Stated exercise 1 ▸
Copy the rows below verbatim, from the row with "This screenshot has width=1456, height=819. Identify" up to and including the row with "Describe the element at coordinates (903, 287)".

PyTorch Lightning¶
This notebook revisits the classic MNIST classification task that we previously used to demonstrate deep learning with PyTorch, but with the aim of demonstrating the benefits of using the PyTorch Lightening framework. PyTorch Lightning extends PyTorch to provide a consistent workflow for defining, training and applying deep learning models, together with many productivity gains via automating repetetive tasks common to deep learning.
The two core components of PyTorch Lightning are the LightningModule
and Trainer
classes. This notebook makes use of these classes to rework a pure PyTorch MNIST classification model (see previous notebook on Deep Learning).
Imports and Configuration¶
We can use PyTorch lightening to manage random seeds across multiple workers.
from typing import Sequence, Tuple
import torch
import torchvision
import pytorch_lightning as pl
from matplotlib import pyplot as plt
from torch import nn
from torch.utils.data import DataLoader
from tqdm import tqdm
pl.seed_everything(42, workers=True)
Global seed set to 42
42
Get Dataset¶
train_data = torchvision.datasets.MNIST(
root="./data",
train=True,
download=True,
transform=torchvision.transforms.ToTensor(),
)

[Rows from a dataset]

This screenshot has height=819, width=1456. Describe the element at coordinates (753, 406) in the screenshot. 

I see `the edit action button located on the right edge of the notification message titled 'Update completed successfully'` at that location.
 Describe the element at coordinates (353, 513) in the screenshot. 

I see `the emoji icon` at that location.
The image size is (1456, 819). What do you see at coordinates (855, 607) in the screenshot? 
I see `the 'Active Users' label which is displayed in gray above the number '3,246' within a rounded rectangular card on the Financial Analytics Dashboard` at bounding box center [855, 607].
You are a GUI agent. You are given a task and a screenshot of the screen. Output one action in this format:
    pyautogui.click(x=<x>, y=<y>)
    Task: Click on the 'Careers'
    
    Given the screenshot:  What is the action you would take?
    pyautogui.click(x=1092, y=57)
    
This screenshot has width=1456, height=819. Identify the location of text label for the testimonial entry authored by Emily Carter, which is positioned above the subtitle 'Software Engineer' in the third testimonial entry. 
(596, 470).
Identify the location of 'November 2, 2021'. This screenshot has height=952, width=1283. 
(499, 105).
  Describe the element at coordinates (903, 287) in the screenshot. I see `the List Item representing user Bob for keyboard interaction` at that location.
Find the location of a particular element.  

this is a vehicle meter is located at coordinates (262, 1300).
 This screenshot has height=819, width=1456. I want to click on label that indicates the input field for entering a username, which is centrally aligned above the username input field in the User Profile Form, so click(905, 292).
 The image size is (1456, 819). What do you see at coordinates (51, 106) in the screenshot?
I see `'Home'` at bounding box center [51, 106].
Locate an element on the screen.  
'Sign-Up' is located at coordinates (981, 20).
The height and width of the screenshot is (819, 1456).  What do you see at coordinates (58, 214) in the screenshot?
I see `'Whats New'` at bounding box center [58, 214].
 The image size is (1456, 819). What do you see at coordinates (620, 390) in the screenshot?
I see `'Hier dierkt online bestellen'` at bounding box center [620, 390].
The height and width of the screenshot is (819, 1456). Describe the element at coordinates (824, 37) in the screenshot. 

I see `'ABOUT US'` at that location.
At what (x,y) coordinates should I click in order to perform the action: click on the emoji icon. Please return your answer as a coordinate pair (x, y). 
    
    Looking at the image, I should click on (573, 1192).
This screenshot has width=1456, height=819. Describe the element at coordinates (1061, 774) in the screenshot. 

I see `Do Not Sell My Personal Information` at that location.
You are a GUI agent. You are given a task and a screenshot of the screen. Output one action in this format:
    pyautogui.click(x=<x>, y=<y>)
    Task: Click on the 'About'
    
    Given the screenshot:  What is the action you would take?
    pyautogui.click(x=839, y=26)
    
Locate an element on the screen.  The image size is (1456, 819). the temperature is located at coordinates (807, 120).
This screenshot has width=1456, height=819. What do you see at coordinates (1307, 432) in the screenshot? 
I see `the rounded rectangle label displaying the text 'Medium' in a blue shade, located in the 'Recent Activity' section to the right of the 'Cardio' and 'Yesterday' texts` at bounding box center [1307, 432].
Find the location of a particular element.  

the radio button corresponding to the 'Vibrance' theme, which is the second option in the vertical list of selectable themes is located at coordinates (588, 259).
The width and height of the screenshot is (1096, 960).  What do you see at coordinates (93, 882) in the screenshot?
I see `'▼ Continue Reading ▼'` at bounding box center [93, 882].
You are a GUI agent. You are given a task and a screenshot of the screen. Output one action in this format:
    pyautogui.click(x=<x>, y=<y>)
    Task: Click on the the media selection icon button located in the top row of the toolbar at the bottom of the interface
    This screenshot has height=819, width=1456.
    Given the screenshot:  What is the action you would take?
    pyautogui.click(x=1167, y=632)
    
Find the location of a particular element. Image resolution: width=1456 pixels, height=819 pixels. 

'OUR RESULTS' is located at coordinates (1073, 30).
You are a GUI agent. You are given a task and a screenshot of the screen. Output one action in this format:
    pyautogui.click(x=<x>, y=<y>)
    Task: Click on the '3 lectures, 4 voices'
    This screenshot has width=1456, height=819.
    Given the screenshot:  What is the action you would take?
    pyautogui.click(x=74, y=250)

Stated exercise 2 ▸
In the PyTorch Lightning notebook, which two classes are named as the core components of PyTorch Lightning?

Exercise answer 1 ▸
This screenshot has width=1456, height=819. Identify the location of text label for the testimonial entry authored by Emily Carter, which is positioned above the subtitle 'Software Engineer' in the third testimonial entry. 
(596, 470).
Identify the location of 'November 2, 2021'. This screenshot has height=952, width=1283. 
(499, 105).
  Describe the element at coordinates (903, 287) in the screenshot. I see `the List Item representing user Bob for keyboard interaction` at that location.

Exercise answer 2 ▸
The LightningModule and Trainer classes.